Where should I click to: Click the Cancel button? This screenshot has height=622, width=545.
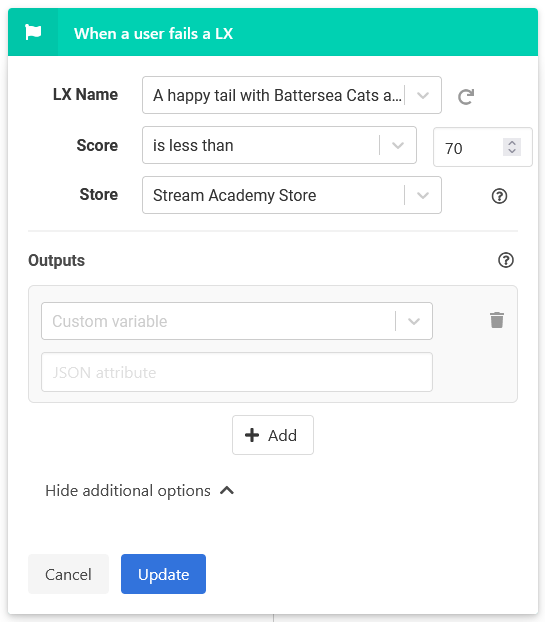pos(68,574)
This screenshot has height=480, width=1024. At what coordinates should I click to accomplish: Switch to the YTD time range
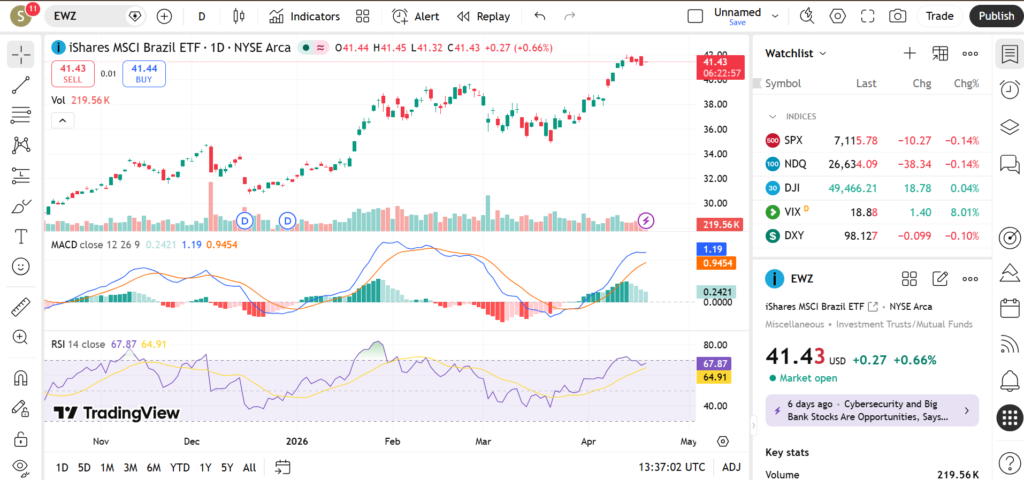pos(180,467)
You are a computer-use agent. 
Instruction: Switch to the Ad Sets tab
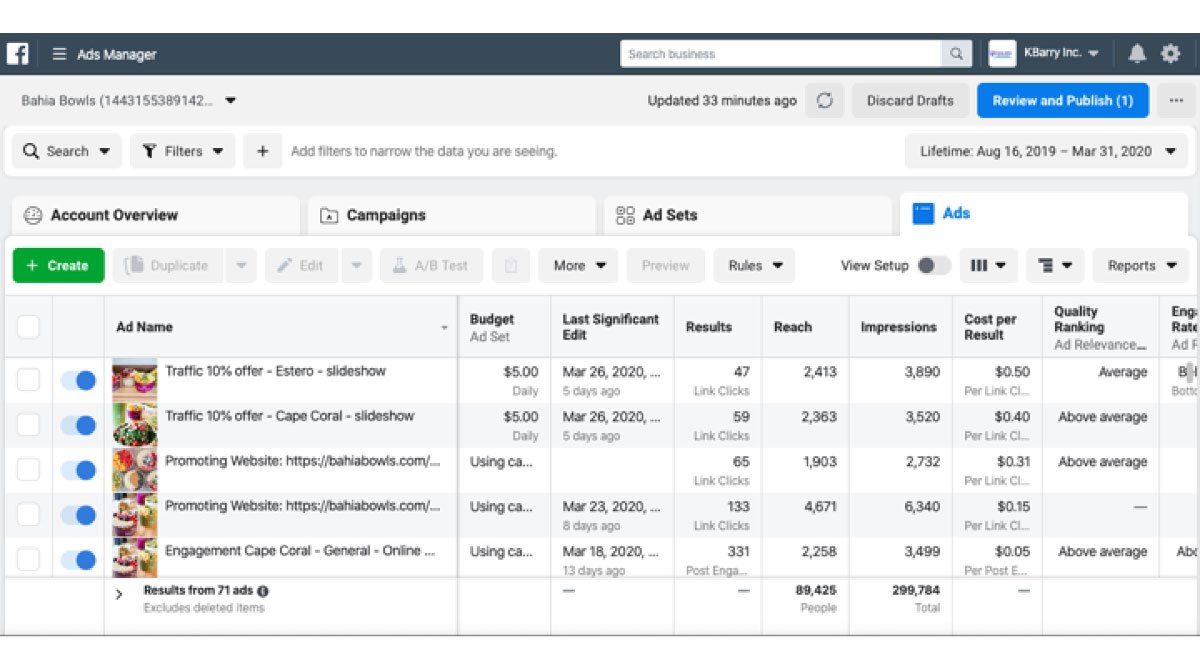coord(669,215)
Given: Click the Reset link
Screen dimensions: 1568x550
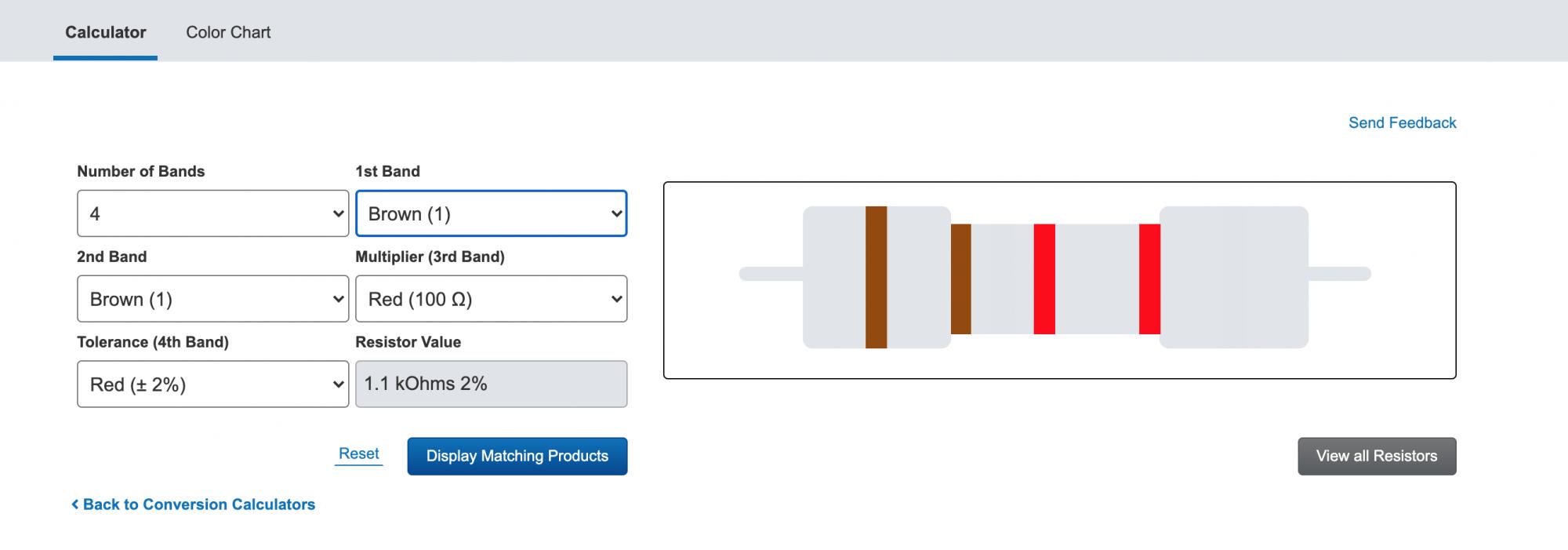Looking at the screenshot, I should click(358, 453).
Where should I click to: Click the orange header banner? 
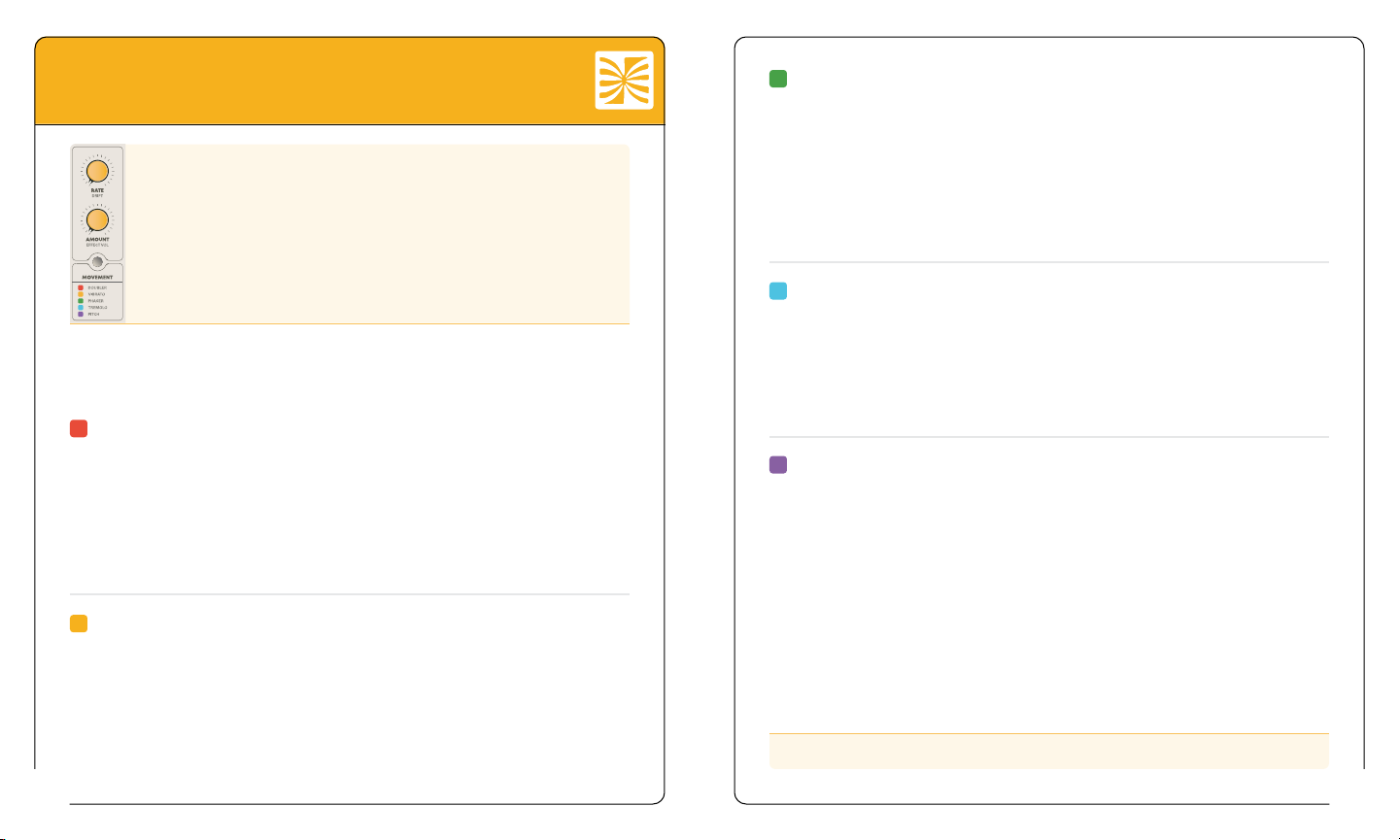[x=350, y=82]
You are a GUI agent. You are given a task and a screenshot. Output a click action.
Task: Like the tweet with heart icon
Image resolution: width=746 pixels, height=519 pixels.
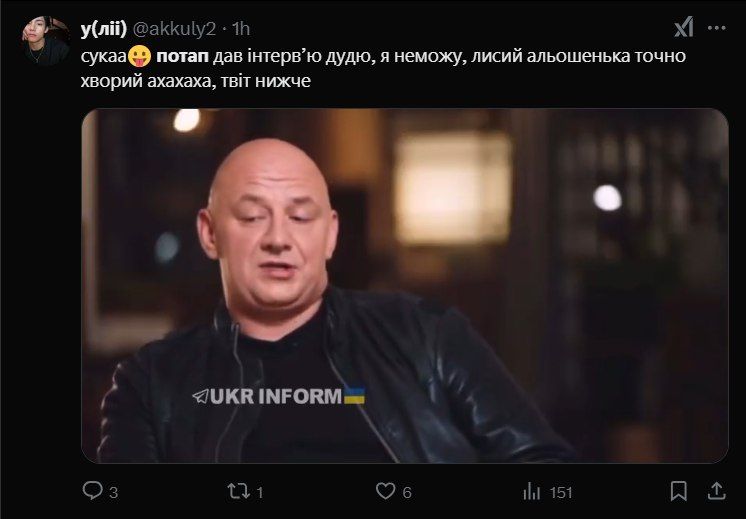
===
_Exercise requirements_
Reproduce every one of the records above word for word, leaving out the pictures.

_Correct output_
Where should I click to: Click the Cancel button? This screenshot has height=622, width=545.
pos(68,574)
This screenshot has height=480, width=1024. At what coordinates should I click to accomplish: Switch to the YTD time range
pos(180,467)
You are a computer-use agent. 
Instruction: Switch to the Ad Sets tab
coord(669,215)
Given: Click the Reset link
Screen dimensions: 1568x550
Looking at the screenshot, I should click(358, 453).
Where should I click to: Click the orange header banner? 
[x=350, y=82]
You are a GUI agent. You are given a task and a screenshot. Output a click action.
Task: Like the tweet with heart icon
Image resolution: width=746 pixels, height=519 pixels.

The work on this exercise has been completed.